1960年代の少年野球漫画のテーマの中心は「魔球」でした。タイトルに「魔球」をつけた『ちかいの魔球』や同じ原作者の『黒い秘密兵器』があり、『巨人の星』の大リーグボールで頂点に達したようです(いずれも『少年マガジン』連載)。

たぶん『マガジン』だったと思いますが、漫画の巻頭に実在の投手の魔球が特集されたことがあり、村山(阪神タイガース)のフォークボール、秋山(大洋ホエールズ)のシュート、金田(国鉄スワローズ)のカーブ、そして稲尾(西鉄ライオンズ)のスライダーが当時の代表的な「魔球」としてとりあげられ、球の握りなどが解説されていたことが記憶にあります。

ウィキペディアの見解によれば、野球漫画の魔球は忍術の延長線上にあったそうですが、もしこの時代にサッカー漫画があれば、分身の術を使って数的有利をつくるDFや、土遁の術を使って文字通り“消える”FWなんかが登場したんでしょうか。

ところで魔球という語ですが、日本最初の野球専門書といわれる中馬庚著『野球』(前川善兵衛,1897)中ですでに使用されているのです。中馬は「野球の名付け親」でもあるので、「魔球」という語も中馬の命名によるのかもしれません。中馬が使用した「魔球」の実体は、「速度ニ関スル者」すなわち剛速球と「方向ニ関スル者」すなわち変化球の2種類です。
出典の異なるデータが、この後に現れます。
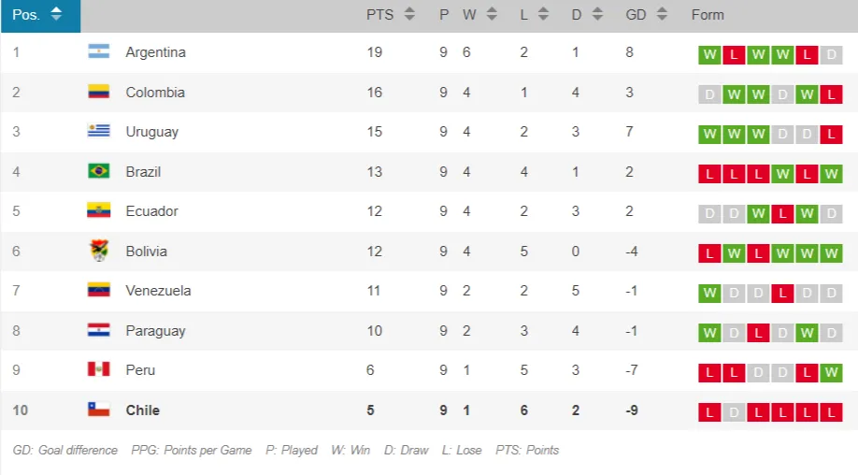Click the Form column header

[708, 15]
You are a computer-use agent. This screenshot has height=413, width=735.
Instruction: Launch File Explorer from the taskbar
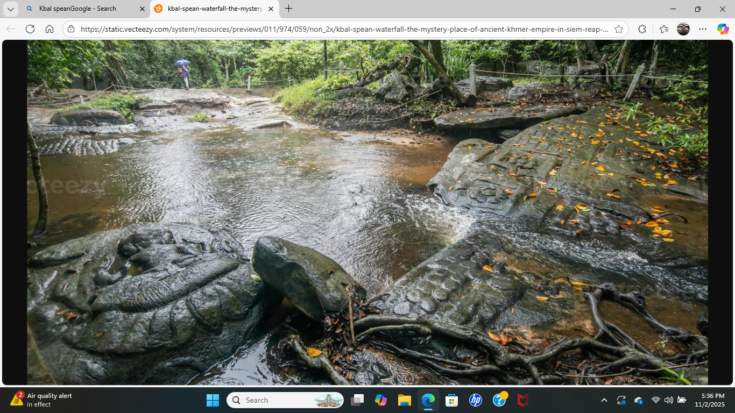pos(405,400)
この時代すでに変化球でカーブとドロップを使い分けているのが興味深いところです。

1960年代には高校野球でカーブ以外の変化球を投げる投手はほとんどいませんでした。しかし、最近ではマー君こと楽天の田中やハンカチ王子こと早稲田の斉藤のようにスライダーなど当たり前のように放ります。フォークやツーシーム、果てはナックルまで使う投手もめずらしくありません。

こうした変化の背景には、硬球を使うリトルリーグ、シニアリーグ、ボーイズリーグの発展があるのは間違いないでしょう。野球も、高校生になるまでの段階では、サッカー並みに脱学校化しているように思えるのですが。